International Journal of Molecular Sciences ◽

10.3390/ijms19123968 ◽

2018 ◽

Vol 19 (12) ◽

pp. 3968 ◽

Cited By ~ 17

Author(s):

Enrico Spugnini ◽

Mariantonia Logozzi ◽

Rossella Di Raimo ◽

Davide Mizzoni ◽

Stefano Fais

Keyword(s):

Stem Cells ◽

Mesenchymal Stem Cells ◽

Cancer Metastasis ◽

Epithelial Mesenchymal Transition ◽

Malignant Tumors ◽

The Body ◽

Mesenchymal Transition ◽

Metastatic Cascade ◽

Target Organs

Metastatic diffusion is thought to be a multi-step phenomenon involving the release of cells from the primary tumor and their diffusion through the body. Currently, several hypotheses have been put forward in order to explain the origin of cancer metastasis, including epithelial–mesenchymal transition, mutagenesis of stem cells, and a facilitating role of macrophages, involving, for example, transformation or fusion hybridization with neoplastic cells. In this paradigm, tumor-secreted extracellular vesicles (EVs), such as exosomes, play a pivotal role in cell communications, delivering a plethora of biomolecules including proteins, lipids, and nucleic acids.
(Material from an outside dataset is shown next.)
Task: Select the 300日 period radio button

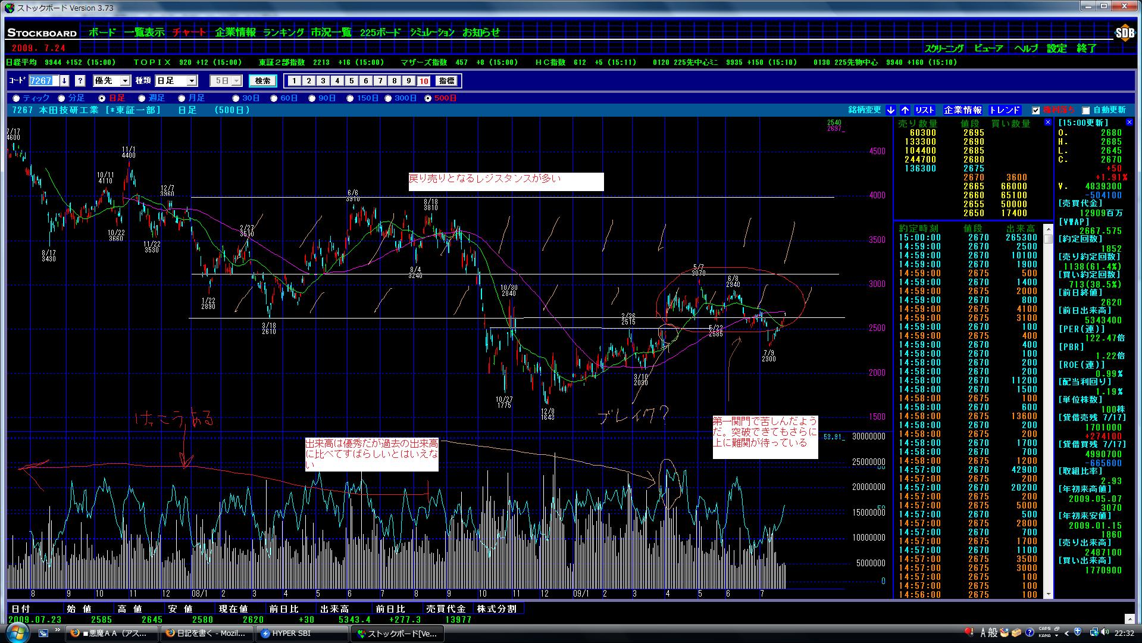Action: click(388, 98)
For their natural role in shuttling molecules, EVs have been newly considered a part of the metastatic cascade. They have a prominent role in preparing the so-called “tumor niches” in target organs. However, recent evidence has pointed out an even more interesting role of tumor EVs, consisting in their ability to induce malignant transformation in resident mesenchymal stem cells. All in all, in this review, we discuss the multiple involvements of EVs in the metastatic cascade, and how we can exploit and manipulate EVs in order to reduce the metastatic spread of malignant tumors.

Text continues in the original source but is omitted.